**Exercise prompt:**
Which lines in the listing below contain the string "This"? Show each one in full, matching case exactly.

**** Records to process ****

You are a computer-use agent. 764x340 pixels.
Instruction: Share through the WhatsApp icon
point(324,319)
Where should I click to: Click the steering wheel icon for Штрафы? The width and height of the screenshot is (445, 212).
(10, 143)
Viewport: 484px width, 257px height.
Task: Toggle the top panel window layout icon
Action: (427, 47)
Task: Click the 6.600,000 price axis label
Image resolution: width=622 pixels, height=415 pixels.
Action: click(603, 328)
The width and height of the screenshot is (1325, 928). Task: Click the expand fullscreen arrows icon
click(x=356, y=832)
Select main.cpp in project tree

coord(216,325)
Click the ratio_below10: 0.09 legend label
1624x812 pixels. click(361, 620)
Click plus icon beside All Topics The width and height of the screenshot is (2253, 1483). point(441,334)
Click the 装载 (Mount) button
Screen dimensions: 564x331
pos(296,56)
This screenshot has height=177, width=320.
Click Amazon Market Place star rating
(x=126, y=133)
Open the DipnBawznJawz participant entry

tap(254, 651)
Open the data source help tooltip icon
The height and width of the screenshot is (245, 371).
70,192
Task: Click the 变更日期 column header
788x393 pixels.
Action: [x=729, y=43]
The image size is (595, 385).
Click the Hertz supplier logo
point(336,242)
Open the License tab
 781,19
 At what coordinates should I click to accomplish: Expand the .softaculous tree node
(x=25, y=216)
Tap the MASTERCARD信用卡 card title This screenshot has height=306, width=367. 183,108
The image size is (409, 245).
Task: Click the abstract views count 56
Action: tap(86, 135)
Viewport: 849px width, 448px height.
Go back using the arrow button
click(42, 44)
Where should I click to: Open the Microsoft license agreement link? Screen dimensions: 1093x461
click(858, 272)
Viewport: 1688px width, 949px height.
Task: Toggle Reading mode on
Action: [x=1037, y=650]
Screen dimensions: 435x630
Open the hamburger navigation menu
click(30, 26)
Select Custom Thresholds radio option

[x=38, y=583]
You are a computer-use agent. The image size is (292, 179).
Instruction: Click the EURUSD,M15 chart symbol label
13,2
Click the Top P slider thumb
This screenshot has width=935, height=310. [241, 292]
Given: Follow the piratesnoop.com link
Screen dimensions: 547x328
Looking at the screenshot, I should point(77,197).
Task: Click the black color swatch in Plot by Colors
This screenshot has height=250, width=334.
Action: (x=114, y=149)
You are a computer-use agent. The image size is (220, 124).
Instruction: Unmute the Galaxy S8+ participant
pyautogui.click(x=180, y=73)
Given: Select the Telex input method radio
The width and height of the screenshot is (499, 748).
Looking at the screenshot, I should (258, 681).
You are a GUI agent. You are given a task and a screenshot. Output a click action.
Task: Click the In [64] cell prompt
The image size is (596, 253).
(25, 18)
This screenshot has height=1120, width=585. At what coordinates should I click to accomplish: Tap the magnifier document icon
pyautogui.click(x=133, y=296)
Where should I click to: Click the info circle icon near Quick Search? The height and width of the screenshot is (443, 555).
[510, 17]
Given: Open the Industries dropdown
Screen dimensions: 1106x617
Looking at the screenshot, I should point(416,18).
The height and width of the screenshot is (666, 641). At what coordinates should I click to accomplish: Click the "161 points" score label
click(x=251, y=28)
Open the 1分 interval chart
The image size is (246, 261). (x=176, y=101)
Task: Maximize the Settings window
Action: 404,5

****

**The output:**
This screenshot has height=177, width=320.
Tap the MASTERCARD信用卡 card title This screenshot has height=306, width=367. 183,108
This screenshot has width=935, height=310. [241, 292]
This screenshot has height=250, width=334.
This screenshot has height=1120, width=585. At what coordinates should I click to accomplish: Tap the magnifier document icon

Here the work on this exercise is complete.